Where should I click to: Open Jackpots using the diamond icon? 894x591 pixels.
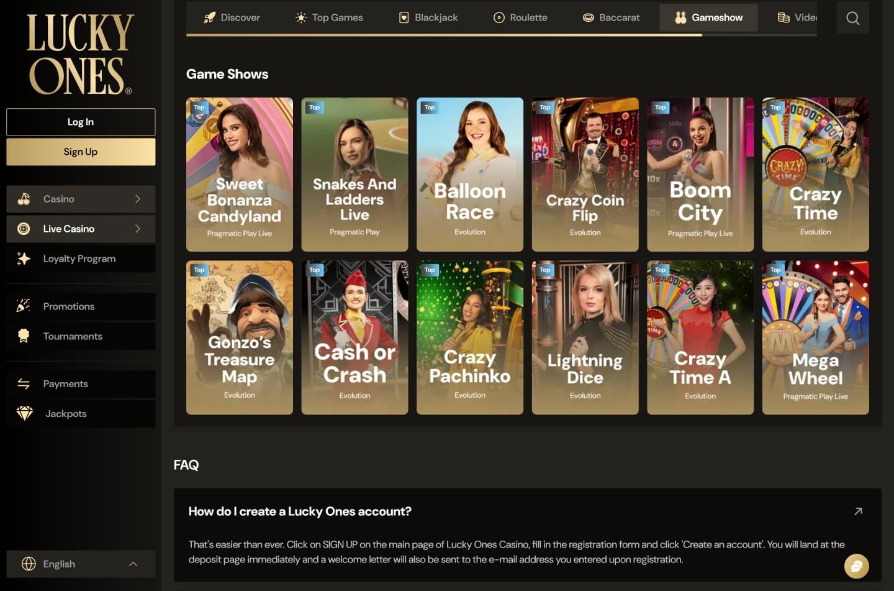pos(23,413)
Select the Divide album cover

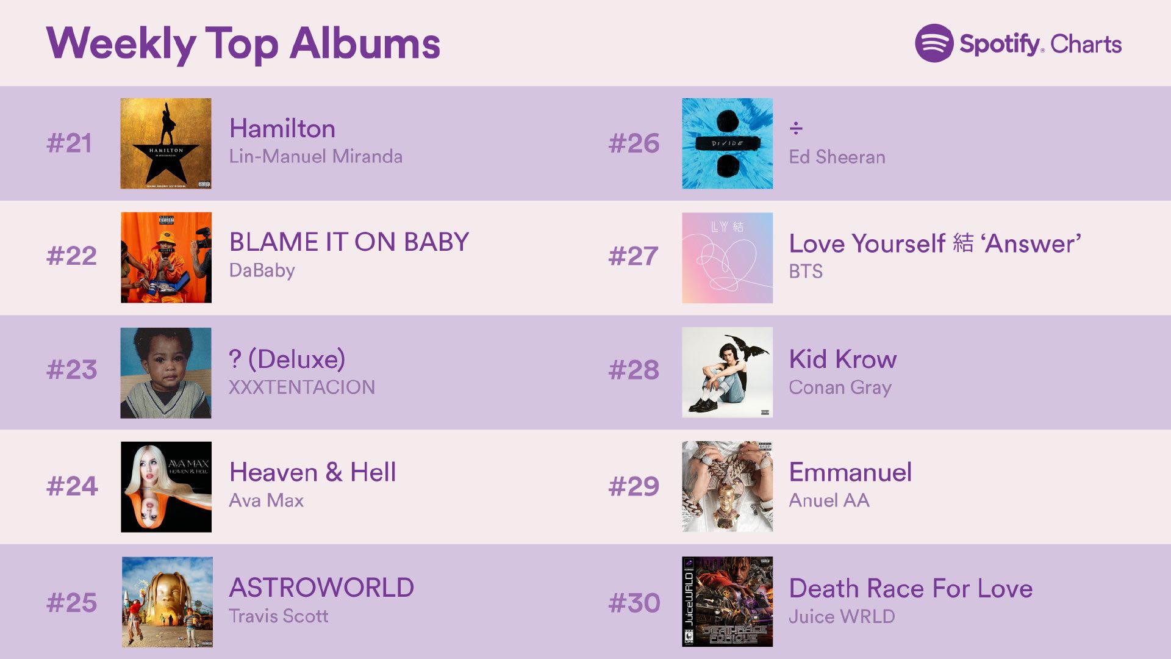[x=727, y=143]
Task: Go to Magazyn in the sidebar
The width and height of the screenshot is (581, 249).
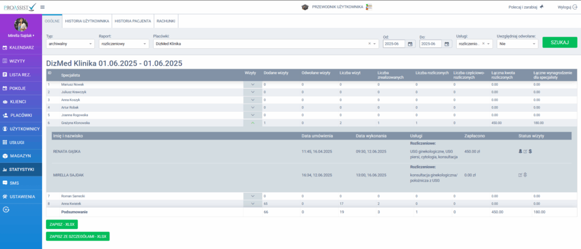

·····

▸ 課題の指示:
上の行をすべて書き直し、解答に示された座標の数値それぞれに37を足してずらしなさい。行の文言は一つも省かずに含め、画像は解答から除きなさい。

▸ 出力結果:
Where should I click to: Open Jackpots using the diamond icon? 894x591 pixels.
pos(60,450)
Select the Divide album cover

[x=764, y=180]
Task: Go to Magazyn in the sidebar
The width and height of the screenshot is (581, 249).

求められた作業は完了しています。